The Budget deficit for 2022/23 is still forecast at -6 percent of GDP as it was in the MTBPS, but drops to -4.8 percent of GDP for 2023/24 (previously -5.3 percent in the MTBPS), and -4.2 percent in 2024/25 (MTBPS -4.8 percent). Debt ratio projections are lower too from 2021/22’s 69.5 percent (2021’s MTBPS projected 69.9 percent) and for 2022/23 to 2024/25 at 72.8 percent, 74.4 percent and 75.1 percent of GDP (MTBPS projections of 74.7 percent, 76.8 percent and 77.8 percent of GDP).
South Africa has benefited temporarily from the commodity boom, but longer term will find fiscal consolidation without a dependable higher state revenue stream more difficult. It would instead require a move away from accelerating current expenditure, and the minister spoke against permanent social welfare increases, pressure from the public services wage bill and further bailouts for state-owned entities.

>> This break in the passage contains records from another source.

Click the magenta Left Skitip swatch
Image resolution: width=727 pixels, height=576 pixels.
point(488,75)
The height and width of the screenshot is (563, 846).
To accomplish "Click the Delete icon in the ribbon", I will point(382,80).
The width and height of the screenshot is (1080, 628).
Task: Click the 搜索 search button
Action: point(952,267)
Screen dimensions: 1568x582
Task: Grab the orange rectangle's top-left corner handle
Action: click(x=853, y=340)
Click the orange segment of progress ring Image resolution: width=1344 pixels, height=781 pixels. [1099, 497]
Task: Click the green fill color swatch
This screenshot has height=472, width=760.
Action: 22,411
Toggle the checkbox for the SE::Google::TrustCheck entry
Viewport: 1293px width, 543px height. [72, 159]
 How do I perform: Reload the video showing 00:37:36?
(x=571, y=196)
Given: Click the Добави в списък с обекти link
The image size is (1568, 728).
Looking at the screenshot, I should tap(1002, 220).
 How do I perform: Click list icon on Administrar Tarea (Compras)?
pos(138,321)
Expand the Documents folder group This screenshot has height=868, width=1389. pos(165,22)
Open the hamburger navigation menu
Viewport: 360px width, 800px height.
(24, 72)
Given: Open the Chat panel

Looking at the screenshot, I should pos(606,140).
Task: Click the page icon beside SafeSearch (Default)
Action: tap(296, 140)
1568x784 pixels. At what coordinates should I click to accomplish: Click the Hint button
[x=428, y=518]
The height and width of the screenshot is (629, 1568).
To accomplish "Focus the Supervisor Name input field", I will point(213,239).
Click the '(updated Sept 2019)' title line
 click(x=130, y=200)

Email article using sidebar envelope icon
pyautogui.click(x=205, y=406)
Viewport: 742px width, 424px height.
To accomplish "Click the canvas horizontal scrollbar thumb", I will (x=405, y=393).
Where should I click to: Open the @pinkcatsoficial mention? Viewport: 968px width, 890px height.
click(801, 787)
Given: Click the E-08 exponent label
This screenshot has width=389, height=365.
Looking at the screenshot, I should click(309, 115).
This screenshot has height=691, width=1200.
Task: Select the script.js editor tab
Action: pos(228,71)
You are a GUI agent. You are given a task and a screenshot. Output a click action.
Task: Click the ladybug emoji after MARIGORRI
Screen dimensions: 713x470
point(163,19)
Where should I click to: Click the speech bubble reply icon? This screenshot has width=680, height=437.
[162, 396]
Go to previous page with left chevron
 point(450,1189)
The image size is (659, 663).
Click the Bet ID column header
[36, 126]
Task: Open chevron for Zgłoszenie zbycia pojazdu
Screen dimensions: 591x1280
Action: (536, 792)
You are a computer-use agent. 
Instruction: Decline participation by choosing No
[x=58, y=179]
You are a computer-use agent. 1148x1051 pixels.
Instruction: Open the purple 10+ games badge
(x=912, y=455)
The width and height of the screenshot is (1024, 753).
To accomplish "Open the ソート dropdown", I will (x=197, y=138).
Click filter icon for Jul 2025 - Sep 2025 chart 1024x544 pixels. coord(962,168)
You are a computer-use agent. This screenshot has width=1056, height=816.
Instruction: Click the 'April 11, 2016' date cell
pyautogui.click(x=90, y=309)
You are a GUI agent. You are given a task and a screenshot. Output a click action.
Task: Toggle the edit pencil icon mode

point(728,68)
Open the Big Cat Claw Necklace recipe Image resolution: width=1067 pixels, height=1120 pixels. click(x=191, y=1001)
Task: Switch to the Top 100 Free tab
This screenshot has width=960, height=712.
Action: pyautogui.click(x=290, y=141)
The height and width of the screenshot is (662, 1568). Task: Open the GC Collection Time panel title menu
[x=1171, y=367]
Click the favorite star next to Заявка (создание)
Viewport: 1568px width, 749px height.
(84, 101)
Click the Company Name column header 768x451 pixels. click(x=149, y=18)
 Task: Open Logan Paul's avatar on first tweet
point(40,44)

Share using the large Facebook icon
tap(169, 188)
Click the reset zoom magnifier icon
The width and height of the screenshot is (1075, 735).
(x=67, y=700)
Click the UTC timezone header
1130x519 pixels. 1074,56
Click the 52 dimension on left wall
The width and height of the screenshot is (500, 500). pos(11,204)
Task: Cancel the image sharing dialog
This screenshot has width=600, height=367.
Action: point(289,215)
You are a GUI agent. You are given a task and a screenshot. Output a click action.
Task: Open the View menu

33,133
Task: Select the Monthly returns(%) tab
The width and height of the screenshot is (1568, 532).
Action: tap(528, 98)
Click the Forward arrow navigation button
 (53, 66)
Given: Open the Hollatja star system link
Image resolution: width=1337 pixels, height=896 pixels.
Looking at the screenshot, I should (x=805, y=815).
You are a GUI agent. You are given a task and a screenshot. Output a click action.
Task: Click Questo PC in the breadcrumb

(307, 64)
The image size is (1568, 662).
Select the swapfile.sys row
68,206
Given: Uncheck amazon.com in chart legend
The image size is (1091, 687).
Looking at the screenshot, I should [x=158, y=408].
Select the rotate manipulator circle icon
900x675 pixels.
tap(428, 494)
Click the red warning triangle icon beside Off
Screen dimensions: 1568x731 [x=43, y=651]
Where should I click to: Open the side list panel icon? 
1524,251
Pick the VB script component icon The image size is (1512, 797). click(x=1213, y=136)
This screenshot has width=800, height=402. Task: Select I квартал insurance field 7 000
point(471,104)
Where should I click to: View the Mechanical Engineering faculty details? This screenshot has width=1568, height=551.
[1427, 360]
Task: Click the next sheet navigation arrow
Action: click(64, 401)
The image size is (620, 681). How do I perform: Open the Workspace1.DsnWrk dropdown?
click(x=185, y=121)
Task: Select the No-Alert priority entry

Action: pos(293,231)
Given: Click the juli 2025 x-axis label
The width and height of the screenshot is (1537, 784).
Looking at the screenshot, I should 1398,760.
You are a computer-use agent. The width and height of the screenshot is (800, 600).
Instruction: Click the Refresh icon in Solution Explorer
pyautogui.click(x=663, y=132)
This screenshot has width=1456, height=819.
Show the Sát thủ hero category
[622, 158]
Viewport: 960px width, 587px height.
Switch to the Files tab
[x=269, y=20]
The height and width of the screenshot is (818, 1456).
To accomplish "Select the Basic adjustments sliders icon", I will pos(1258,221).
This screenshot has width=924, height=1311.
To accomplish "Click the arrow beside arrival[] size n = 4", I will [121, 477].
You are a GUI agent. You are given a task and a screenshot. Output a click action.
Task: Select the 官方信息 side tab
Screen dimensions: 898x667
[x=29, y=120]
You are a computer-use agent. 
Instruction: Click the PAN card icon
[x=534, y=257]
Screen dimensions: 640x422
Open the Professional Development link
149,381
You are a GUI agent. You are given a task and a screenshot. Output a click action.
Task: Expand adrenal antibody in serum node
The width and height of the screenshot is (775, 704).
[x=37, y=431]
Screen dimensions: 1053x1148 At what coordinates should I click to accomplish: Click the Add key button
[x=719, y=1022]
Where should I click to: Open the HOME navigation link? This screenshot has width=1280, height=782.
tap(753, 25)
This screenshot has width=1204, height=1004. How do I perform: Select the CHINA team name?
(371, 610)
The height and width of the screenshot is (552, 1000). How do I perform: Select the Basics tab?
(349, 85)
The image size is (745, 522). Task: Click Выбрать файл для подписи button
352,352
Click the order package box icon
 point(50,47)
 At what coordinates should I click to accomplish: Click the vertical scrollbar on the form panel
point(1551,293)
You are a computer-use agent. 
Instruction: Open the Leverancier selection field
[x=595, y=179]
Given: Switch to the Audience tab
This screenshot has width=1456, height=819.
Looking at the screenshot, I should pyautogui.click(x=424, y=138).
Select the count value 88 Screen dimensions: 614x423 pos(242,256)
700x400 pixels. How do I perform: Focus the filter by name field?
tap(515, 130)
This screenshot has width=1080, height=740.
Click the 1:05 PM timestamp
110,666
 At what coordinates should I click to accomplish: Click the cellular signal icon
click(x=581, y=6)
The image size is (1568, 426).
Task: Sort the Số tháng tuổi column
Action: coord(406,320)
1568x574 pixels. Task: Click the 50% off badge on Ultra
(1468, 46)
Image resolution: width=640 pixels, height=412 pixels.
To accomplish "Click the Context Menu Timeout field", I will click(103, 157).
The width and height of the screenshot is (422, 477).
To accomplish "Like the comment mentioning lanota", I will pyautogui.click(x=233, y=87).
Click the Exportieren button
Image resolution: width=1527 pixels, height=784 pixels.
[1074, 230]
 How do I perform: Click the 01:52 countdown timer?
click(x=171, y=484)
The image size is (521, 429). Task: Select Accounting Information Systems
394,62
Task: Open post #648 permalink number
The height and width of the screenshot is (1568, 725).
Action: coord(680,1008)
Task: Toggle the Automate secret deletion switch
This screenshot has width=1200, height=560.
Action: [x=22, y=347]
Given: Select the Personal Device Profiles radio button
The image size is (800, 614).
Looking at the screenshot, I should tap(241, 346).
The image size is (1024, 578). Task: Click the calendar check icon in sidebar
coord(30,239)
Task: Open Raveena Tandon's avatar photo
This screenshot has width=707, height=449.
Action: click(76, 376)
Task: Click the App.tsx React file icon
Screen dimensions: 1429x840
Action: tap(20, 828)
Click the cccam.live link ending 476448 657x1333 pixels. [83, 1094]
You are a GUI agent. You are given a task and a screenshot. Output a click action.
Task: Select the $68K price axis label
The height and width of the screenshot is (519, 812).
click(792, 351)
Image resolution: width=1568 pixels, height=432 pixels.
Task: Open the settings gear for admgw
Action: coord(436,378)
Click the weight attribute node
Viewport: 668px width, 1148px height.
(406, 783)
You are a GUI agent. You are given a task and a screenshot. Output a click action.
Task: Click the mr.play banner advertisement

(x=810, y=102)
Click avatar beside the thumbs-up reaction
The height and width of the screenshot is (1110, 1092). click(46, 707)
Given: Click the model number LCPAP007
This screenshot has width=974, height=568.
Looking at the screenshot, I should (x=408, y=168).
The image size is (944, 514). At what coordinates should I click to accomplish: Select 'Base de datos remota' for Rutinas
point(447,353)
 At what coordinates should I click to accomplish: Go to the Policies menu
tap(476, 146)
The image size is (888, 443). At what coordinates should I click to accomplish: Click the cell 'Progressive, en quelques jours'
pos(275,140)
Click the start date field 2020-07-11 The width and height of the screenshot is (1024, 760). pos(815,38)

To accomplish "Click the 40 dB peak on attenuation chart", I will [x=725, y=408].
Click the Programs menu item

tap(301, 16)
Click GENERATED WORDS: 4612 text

Substantially higher revenue collections have also been the work of improved efficiencies at the SA Revenue Service (Sars), countering criminal and illicit activity to collect taxes due which have had particular leakage though the system.
The rebuilding of Sars includes a multiyear modernisation programme, while higher revenue collections have been recorded from personal income and value-added tax, as well as other sectors and other tax instruments.
As expected, the minister highlighted that the economy is too weak for higher taxes, but made good on the promise to cut the corporate income tax rate to 27 percent from 28 percent.
But this on its own will not stimulate economic growth and employment in the private sector without a gamut of structural reforms repairing the necessary fundamentals for the South African economy, including sufficient electricity and water supply, a sharply reduced regulatory burden and increased ease of doing business, and rail and port operations.
The government did lift its GDP forecast to 2.1 percent y/y from 1.8 percent y/y for 2022, as the commodity boom and global recovery has aided immediate growth prospects, but left 2023 and 2024 unchanged at 1.6 percent y/y and 1.7 percent y/y respectively, appearing to evince little expectation of major growth impact from structural reform implementation, the government outlined in the Economic Reconstruction and Recovery Plan.
Our growth forecasts in comparison remain above 2 percent y/y over the 2023 to 2026 period and reach 2.5 percent y/y by 2024, while close to 3 percent y/y by 2026. But the minister highlighted that “we do not aspire to be a below 2 percent growth economy. We are capable of so much more”.
The 2022 Budget Speech showed that we are refining proposals for an expanded reform agenda − to shift our economy towards a higher growth trajectory. This will likely tie in with the social compact for economic growth announced at the State of the Nation Address and planned for later this year.
Annabel Bishop is the chief economist at Investec.
*The views expressed here are not necessarily those of IOL or or title sites.